TASK STATEMENT: Pick every line out of the entries below that has the string "people", and copy it.

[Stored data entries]
..............................
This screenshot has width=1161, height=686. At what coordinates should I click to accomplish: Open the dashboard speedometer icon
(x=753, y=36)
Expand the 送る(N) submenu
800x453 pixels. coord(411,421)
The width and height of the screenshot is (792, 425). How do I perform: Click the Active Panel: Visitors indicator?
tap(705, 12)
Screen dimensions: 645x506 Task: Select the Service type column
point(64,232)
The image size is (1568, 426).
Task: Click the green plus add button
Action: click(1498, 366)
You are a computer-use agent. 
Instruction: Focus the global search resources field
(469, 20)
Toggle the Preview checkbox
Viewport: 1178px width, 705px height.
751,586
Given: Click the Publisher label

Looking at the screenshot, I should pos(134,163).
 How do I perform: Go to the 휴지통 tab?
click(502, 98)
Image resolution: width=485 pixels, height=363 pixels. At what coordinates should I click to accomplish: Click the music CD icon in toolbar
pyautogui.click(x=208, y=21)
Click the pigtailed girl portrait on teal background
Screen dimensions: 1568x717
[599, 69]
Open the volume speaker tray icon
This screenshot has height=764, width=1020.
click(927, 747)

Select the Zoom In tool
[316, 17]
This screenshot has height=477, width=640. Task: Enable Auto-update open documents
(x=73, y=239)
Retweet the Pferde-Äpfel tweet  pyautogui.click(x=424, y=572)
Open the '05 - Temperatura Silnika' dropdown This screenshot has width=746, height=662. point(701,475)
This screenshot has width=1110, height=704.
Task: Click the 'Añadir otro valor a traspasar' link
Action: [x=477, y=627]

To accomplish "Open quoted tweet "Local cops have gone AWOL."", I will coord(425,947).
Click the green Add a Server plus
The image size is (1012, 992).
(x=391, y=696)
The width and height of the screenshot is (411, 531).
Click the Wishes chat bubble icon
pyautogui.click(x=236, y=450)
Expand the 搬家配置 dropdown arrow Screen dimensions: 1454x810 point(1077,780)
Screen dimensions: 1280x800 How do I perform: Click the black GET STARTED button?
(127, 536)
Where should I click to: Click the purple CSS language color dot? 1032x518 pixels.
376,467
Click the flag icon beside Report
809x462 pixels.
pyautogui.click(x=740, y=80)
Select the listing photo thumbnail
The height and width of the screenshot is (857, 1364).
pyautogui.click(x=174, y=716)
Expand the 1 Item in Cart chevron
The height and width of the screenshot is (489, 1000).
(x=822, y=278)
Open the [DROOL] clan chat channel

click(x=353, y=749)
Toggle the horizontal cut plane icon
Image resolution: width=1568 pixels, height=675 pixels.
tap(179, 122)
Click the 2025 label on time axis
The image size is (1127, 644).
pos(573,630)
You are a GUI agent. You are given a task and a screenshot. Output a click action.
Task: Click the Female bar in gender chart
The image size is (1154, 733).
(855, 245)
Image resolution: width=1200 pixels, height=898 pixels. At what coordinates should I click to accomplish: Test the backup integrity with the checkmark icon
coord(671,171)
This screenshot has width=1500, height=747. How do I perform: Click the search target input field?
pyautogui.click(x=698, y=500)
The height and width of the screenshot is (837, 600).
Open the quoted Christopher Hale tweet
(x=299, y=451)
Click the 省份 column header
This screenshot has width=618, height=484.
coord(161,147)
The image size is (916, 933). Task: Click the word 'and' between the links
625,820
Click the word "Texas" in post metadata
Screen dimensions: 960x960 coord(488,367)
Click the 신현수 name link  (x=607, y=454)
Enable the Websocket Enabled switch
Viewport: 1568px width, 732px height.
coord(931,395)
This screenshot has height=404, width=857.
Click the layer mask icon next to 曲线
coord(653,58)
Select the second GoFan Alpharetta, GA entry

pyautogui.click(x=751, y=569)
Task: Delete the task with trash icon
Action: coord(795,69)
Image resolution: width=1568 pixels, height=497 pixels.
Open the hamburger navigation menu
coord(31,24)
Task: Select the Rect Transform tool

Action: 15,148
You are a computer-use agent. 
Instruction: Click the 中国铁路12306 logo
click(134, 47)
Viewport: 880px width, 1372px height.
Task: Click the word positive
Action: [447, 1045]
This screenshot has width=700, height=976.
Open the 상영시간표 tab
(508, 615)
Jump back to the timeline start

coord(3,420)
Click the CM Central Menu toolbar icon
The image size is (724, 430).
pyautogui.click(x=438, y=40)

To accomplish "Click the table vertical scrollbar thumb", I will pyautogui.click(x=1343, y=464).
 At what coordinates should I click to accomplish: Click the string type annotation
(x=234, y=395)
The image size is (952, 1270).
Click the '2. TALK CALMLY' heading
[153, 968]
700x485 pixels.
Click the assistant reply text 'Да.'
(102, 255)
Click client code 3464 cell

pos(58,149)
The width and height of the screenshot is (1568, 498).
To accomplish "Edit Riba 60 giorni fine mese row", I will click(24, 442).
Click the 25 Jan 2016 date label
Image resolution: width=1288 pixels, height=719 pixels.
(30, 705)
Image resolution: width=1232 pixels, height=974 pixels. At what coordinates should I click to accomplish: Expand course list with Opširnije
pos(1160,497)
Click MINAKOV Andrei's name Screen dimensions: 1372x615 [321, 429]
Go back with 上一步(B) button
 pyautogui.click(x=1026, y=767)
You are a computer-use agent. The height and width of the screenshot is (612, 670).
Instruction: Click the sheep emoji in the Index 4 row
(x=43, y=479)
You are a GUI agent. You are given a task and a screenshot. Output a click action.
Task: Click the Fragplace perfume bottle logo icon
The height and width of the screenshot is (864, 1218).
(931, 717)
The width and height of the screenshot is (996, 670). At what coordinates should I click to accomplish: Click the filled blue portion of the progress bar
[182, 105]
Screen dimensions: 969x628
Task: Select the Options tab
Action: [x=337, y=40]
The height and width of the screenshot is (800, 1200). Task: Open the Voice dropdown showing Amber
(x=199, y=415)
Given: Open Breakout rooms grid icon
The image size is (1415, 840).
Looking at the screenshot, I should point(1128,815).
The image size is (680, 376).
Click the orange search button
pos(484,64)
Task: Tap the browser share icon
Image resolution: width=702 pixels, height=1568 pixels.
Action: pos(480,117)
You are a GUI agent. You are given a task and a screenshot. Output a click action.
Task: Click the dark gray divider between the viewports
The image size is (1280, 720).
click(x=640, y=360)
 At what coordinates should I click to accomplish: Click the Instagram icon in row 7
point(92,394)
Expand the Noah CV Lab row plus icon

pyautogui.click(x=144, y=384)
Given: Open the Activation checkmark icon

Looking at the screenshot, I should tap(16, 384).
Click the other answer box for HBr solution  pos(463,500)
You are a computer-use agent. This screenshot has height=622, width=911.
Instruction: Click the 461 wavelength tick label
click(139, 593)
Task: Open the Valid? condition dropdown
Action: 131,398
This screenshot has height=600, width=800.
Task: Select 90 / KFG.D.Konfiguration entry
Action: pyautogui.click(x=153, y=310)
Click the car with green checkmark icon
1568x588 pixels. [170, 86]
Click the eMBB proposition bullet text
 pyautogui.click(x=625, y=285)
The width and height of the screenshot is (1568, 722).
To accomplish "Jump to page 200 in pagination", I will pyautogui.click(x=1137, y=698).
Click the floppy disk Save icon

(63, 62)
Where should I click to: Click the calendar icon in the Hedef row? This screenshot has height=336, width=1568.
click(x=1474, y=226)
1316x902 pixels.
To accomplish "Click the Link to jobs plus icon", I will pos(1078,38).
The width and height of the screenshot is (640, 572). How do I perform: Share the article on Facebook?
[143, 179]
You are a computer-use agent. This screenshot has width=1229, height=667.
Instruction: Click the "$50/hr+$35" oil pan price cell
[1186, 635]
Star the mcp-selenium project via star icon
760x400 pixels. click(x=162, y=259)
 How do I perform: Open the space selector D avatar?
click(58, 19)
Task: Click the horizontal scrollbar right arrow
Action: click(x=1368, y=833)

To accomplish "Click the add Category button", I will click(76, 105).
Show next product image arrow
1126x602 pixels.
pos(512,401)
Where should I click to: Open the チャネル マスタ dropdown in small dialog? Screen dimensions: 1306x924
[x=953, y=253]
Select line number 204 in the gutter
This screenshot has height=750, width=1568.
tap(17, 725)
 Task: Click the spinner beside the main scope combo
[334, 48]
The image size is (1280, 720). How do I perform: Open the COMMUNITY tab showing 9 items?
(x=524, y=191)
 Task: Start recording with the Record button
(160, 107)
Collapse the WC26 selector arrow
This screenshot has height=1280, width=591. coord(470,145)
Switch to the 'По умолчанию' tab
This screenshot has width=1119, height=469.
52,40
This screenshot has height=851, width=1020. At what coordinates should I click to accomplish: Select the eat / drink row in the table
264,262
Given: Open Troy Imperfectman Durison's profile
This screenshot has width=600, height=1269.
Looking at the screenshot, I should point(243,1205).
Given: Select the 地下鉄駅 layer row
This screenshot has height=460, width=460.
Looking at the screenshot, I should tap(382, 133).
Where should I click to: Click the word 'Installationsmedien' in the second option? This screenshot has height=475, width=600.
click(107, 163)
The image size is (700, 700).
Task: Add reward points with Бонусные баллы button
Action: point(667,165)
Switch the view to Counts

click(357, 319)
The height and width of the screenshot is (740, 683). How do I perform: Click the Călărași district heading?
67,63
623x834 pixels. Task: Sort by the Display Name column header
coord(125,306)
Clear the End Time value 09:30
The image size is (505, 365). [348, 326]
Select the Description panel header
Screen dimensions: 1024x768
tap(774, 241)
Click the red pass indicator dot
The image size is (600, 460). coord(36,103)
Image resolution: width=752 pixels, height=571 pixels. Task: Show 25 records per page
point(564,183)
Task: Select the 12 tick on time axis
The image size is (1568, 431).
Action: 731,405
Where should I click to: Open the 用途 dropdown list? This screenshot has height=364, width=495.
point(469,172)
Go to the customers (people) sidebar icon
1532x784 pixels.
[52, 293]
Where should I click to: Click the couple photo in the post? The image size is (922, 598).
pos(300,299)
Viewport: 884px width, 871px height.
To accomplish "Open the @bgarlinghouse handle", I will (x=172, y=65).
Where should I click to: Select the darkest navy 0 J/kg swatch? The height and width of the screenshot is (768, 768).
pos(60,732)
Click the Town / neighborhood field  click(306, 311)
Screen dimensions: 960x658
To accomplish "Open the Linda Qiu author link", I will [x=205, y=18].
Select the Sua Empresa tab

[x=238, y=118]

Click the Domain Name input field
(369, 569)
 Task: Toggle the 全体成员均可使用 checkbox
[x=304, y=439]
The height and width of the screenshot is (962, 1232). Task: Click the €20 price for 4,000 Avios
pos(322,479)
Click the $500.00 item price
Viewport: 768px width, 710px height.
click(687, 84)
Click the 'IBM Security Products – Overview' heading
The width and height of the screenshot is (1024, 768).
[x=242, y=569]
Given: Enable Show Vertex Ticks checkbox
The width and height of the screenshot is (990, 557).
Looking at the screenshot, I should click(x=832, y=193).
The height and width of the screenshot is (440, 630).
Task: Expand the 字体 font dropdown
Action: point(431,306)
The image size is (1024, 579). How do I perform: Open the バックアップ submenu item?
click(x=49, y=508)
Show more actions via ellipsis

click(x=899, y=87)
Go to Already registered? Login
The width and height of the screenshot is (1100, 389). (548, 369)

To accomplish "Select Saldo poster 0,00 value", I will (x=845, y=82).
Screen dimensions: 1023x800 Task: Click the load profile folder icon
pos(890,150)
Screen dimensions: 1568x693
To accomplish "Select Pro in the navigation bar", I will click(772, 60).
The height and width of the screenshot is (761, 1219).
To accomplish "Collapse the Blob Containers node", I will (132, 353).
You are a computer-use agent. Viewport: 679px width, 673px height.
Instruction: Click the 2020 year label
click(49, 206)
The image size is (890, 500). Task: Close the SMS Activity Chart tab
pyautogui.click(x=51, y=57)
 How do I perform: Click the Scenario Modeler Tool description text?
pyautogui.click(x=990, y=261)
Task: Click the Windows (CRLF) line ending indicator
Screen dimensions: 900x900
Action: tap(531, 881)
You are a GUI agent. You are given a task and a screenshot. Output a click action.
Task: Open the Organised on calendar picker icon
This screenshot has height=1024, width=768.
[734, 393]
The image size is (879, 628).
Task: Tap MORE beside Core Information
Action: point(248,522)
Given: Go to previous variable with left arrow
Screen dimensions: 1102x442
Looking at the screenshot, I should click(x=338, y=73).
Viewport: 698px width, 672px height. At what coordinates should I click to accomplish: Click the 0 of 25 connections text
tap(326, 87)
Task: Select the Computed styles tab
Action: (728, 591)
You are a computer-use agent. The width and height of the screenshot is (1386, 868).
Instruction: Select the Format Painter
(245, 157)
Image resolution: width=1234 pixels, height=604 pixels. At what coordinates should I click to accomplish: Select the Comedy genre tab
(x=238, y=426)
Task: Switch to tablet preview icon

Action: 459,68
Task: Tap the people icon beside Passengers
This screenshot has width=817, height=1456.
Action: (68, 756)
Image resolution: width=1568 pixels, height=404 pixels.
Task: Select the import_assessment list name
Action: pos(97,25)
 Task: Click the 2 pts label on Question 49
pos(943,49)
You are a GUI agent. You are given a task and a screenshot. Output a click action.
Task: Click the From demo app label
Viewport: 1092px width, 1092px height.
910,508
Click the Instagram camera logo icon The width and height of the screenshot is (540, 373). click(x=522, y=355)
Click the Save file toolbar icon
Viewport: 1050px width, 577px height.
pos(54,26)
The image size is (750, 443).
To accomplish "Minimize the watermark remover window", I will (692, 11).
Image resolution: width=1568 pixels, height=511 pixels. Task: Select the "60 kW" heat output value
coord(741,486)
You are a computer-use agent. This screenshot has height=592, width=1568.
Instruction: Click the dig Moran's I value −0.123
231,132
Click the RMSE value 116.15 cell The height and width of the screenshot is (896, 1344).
..............................
EXERCISE SOLUTION:
Go to the customers (people) sidebar icon
Task: Tap the people icon beside Passengers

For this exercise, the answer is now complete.